While immunoreactivity for caspase-3 in our study was confined to the nuclei, immunoreactivity for survivin was more frequently present in the cytoplasm. The same was observed in other series [13, 14]. We found stronger survivin staining in female patients, which might be explained by hormonal influences in meningioma genesis.

So far, prognostic influence on survival has not yet been explored on a larger series of AMM. According to our results, survivin expression has no prognostic influence on survival of patients with primary AMM. While higher expression of survivin was observed in recurrent compared to nonrecurrent AMM [13], no correlation between survivin expression and recurrence was found in BM [14]. In our series, survivin expression was not correlated to caspase-3 expression, suggesting survivin expression not being dependent on overall level of apoptosis.
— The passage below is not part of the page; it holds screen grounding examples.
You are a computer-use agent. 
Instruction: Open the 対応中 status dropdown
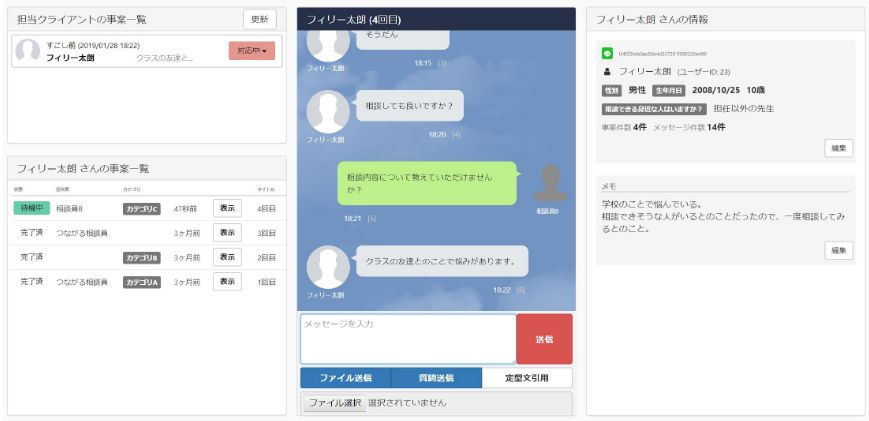[251, 51]
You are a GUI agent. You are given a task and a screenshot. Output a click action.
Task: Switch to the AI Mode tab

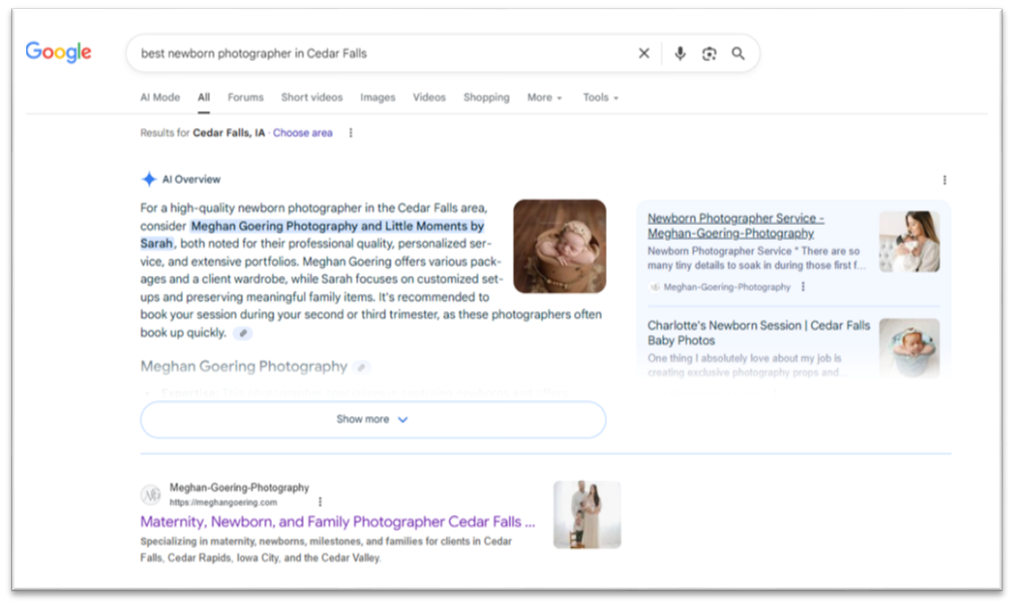pyautogui.click(x=160, y=98)
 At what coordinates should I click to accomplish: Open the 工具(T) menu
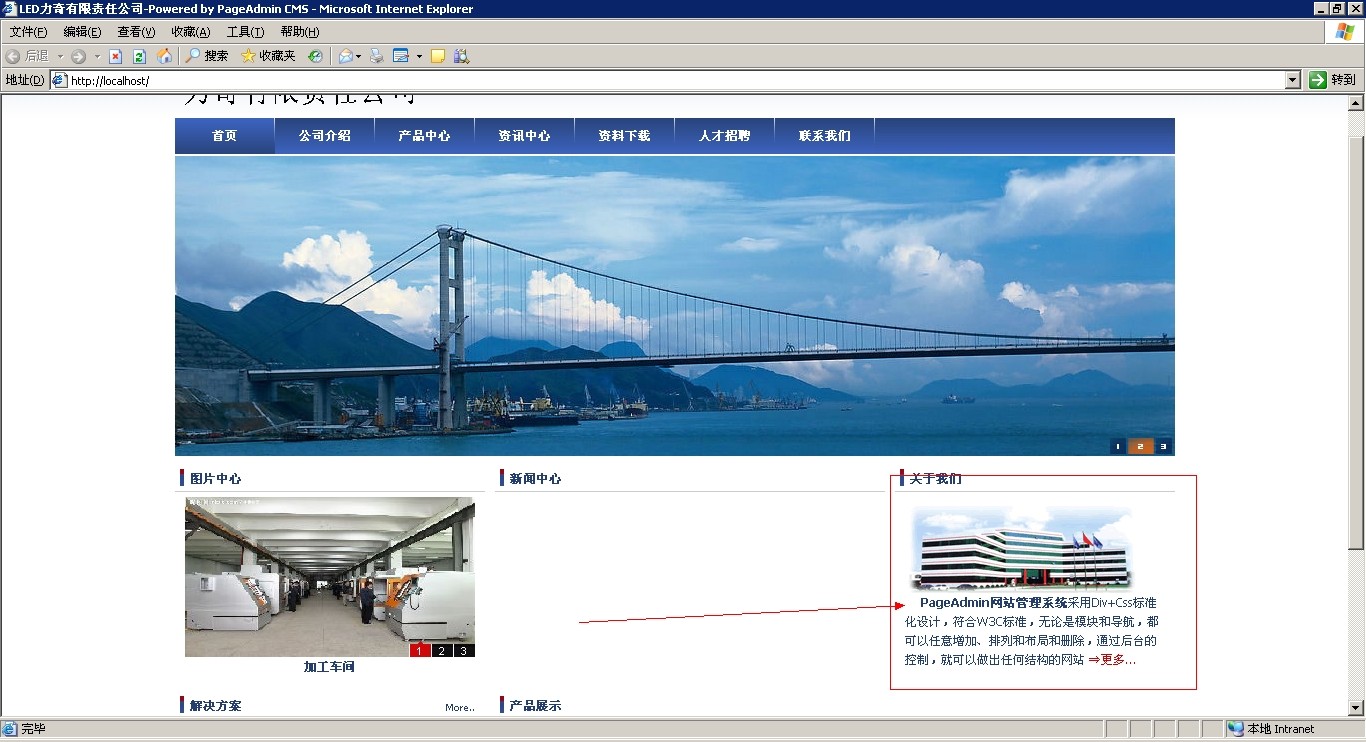tap(245, 32)
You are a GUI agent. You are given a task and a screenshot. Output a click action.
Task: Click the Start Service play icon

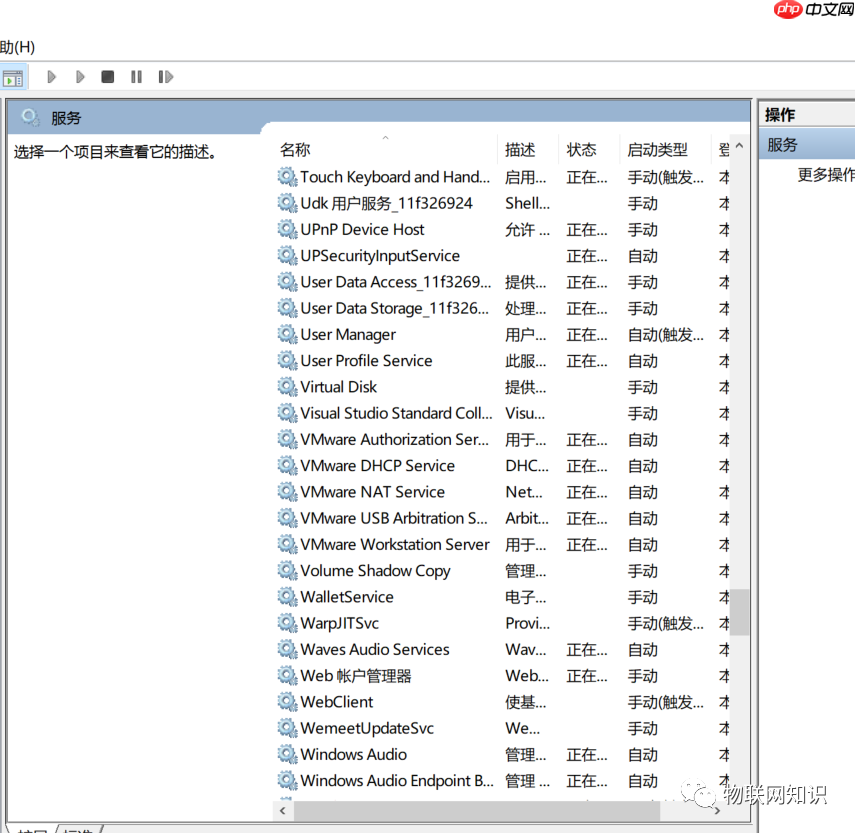[51, 76]
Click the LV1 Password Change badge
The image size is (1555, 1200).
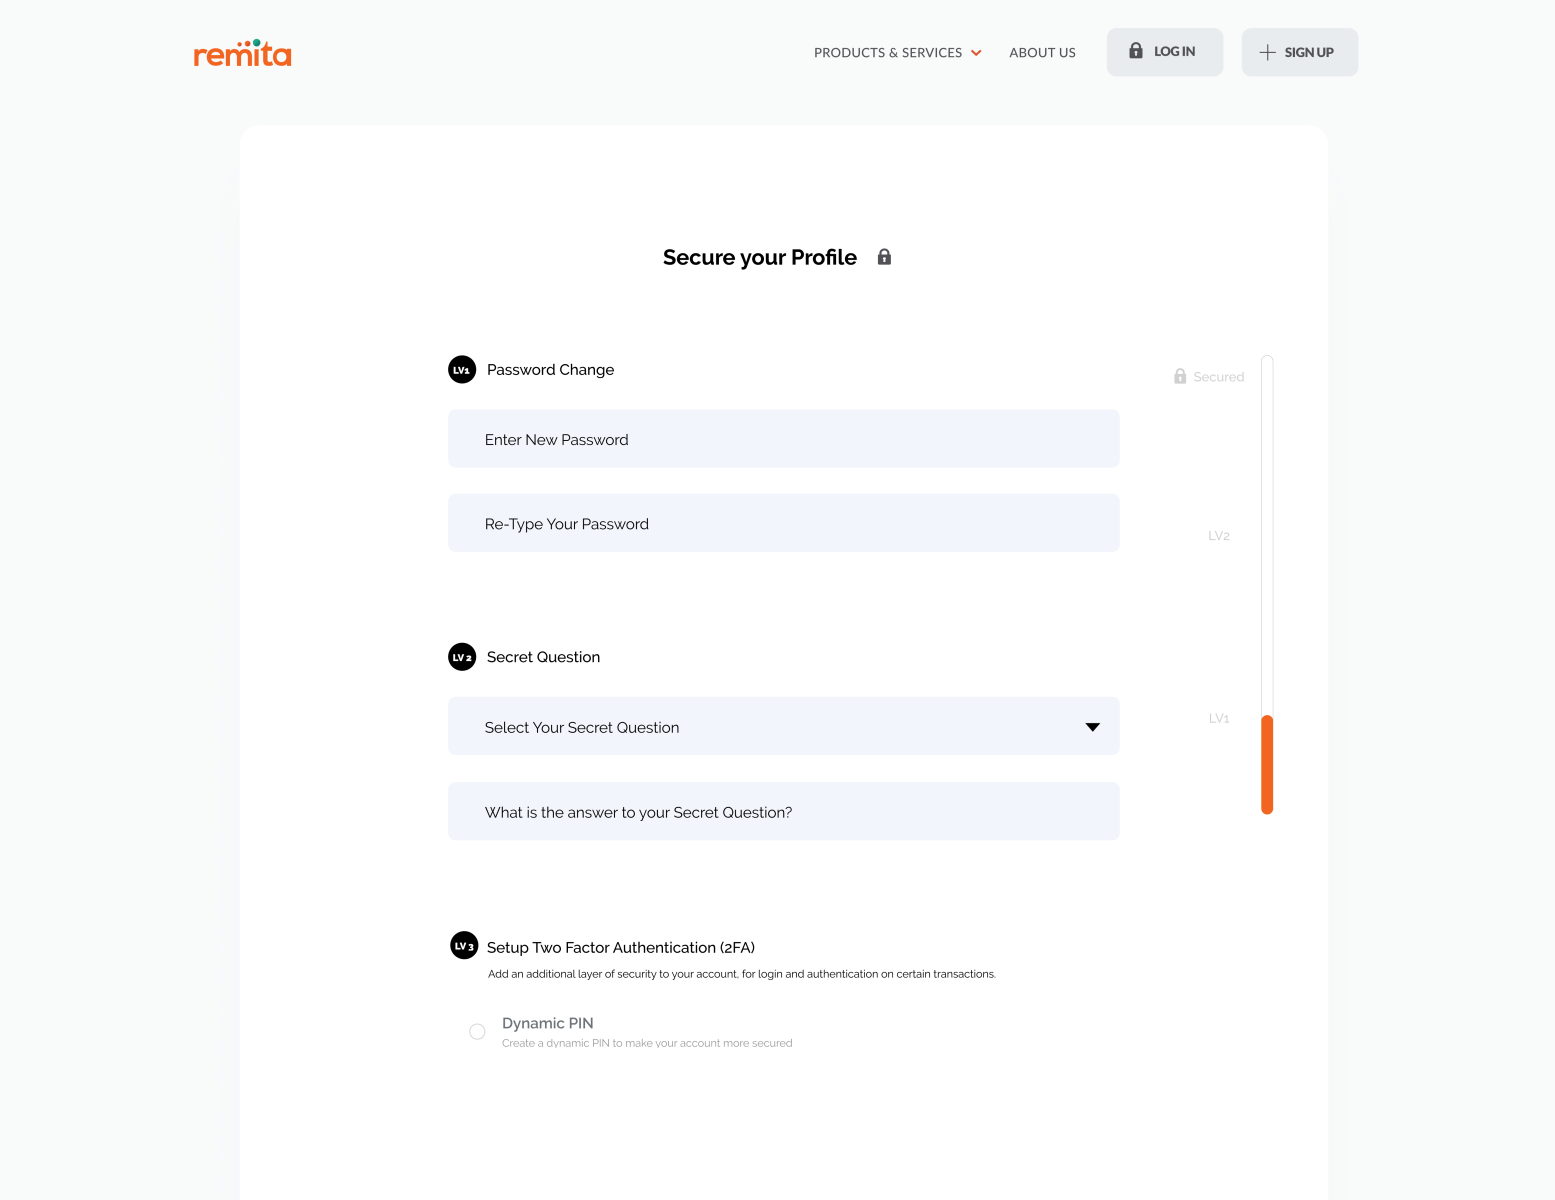click(x=462, y=370)
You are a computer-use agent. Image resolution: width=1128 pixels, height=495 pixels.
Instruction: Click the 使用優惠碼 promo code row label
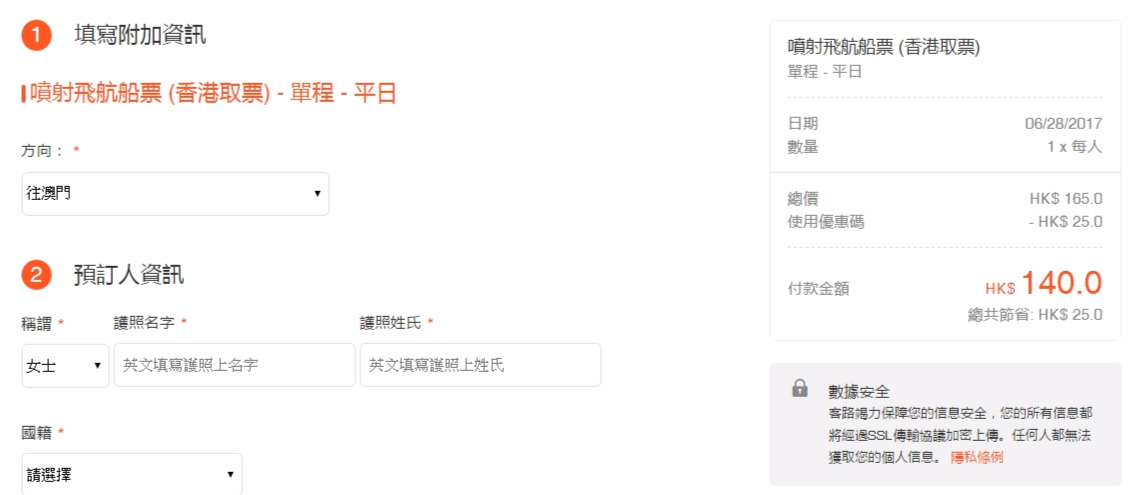pos(826,221)
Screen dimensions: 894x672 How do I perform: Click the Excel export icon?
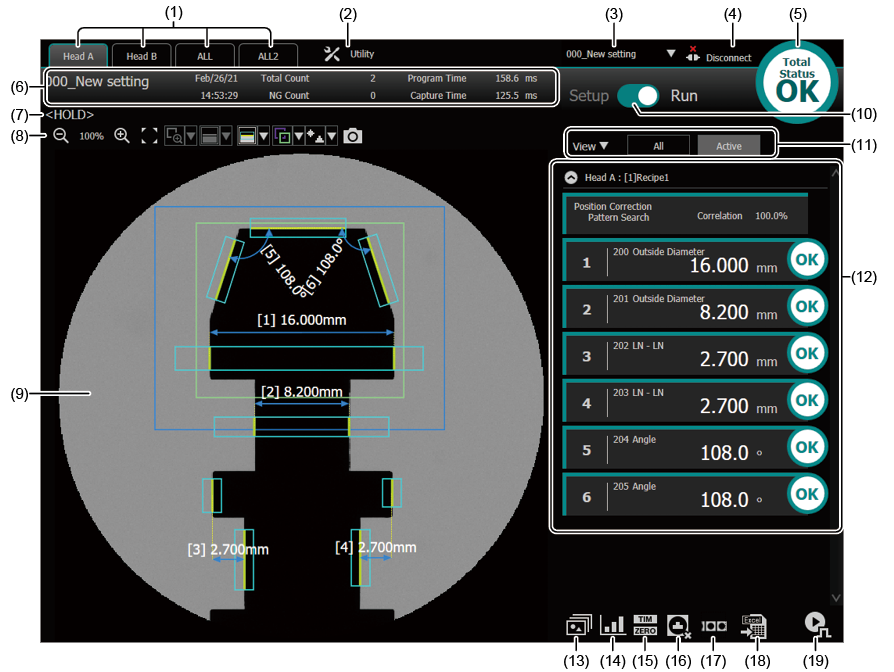[753, 626]
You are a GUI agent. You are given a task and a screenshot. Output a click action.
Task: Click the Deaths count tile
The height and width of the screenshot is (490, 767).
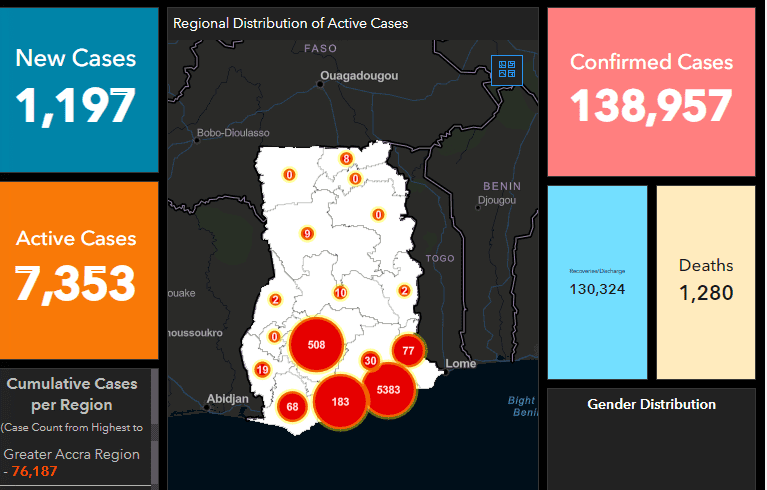click(x=706, y=282)
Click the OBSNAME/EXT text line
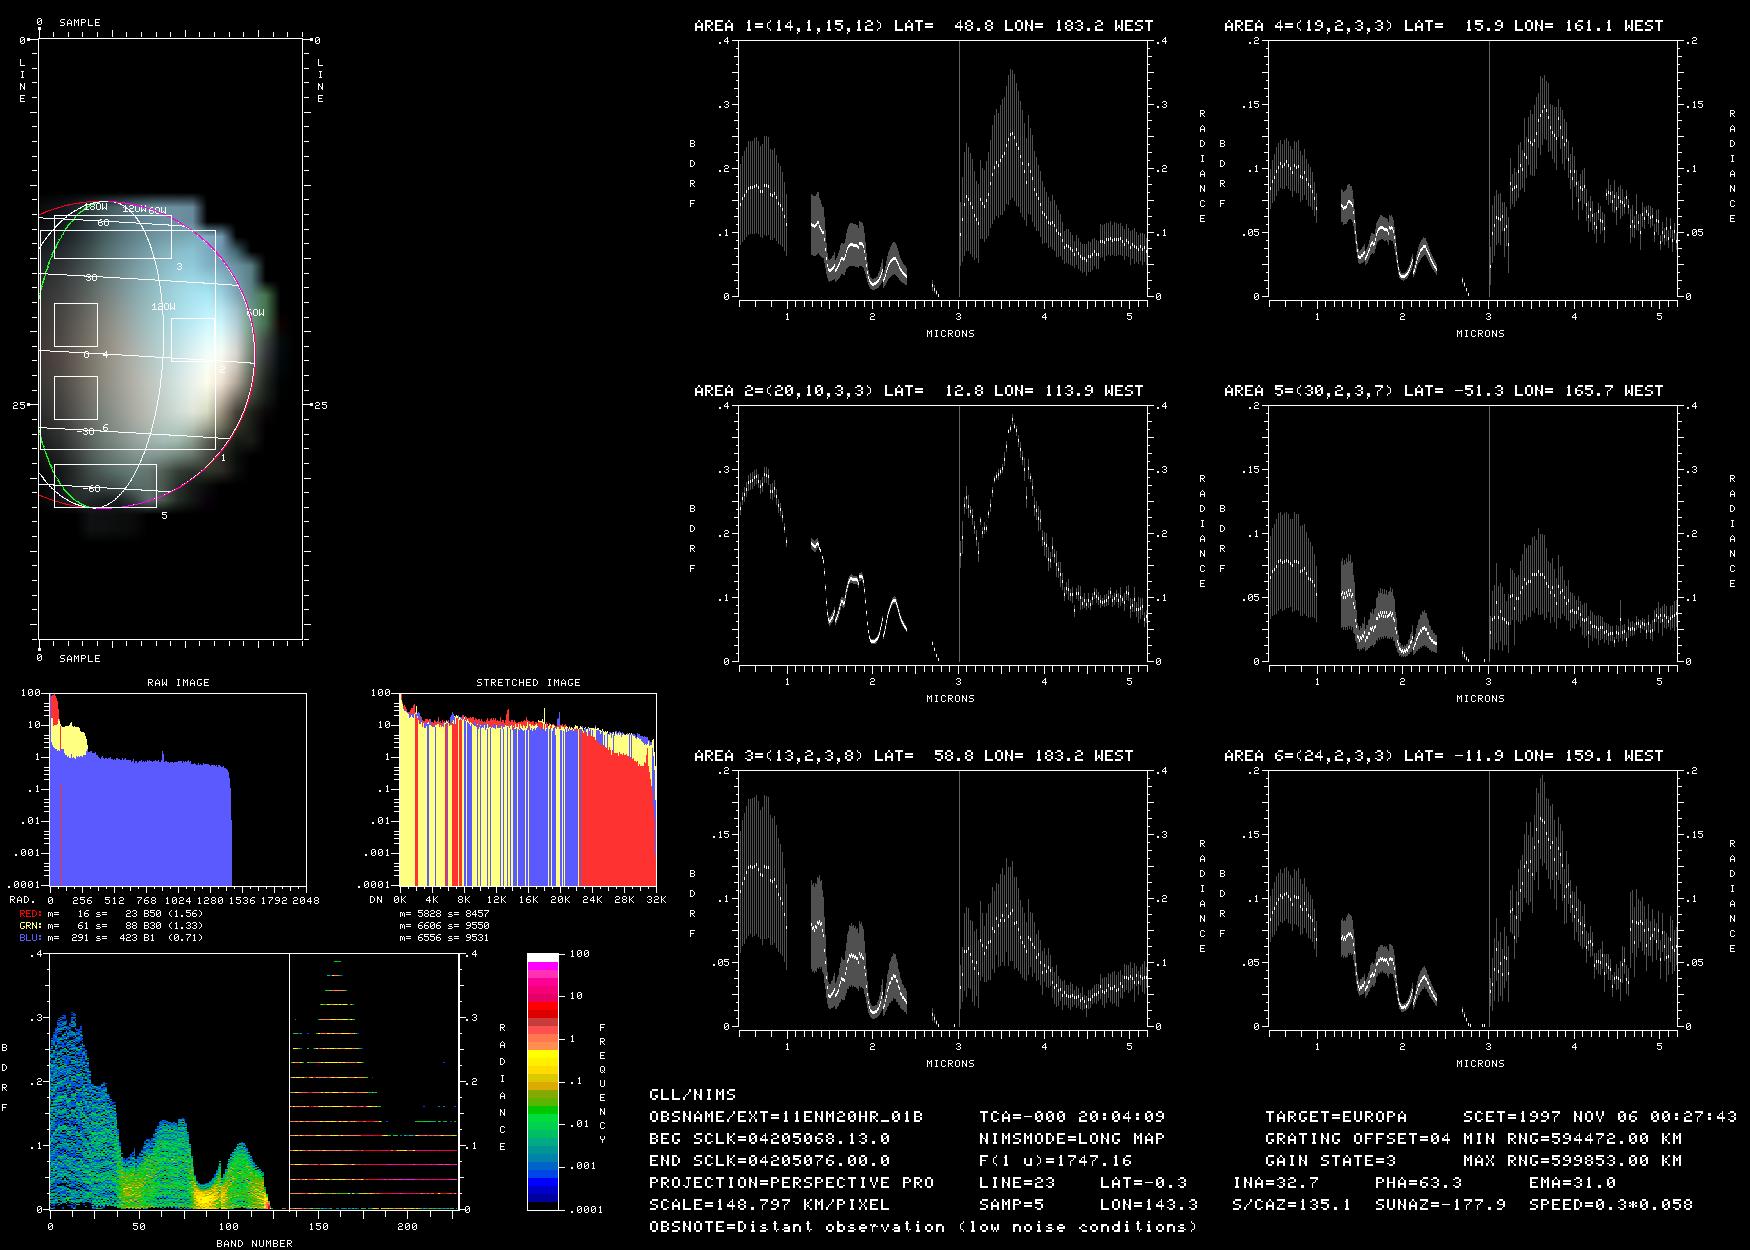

According to our results, survivin expression is not connected to malignant progression of meningiomas. Survivin being expressed in 94% of BM [14], its overexpression could represent an early stage or even the initiating event in meningioma development. Since it has been proposed as a potential target for immunotherapy in meningiomas [19], it should preferably be attacked already in BM, before malignant transformation occurs.

Externally, apoptosis in meningiomas can be induced by gamma-rays or chemotherapeutic agents, such as cisplatin, hydroxyurea, or fenretinide [6, 20]. Survivin is highly expressed in BM and may be responsible for poor response of BM to standard chemotherapeutic treatment. In our study, high expression of survivin was also demonstrated on AMM, which may explain high radio- and chemoresistance of all three grades of meningiomas. Survivin might be one of the most important defense mechanisms against apoptosis in meningiomas [24]. Irinotecan and nelfinavir were shown to decrease levels of survivin in meningioma cultures resulting in growth-inhibitory effect on meningioma cells [24, 25]. The effect of irinotecan was stronger on AMM cells [25]. Perhaps, the overall level of survivin is slightly lower in AMM compared to BM, AMM consequently being more sensitive to chemo- and radiotherapy than BM. Further studies comparing survivin expression in BM and AMM are necessary to confirm this hypothesis.

Conflict of Interests

The study was partially sponsored by the Slovenian Research Agency (ARRS). The author declares that he has no conflict of interests.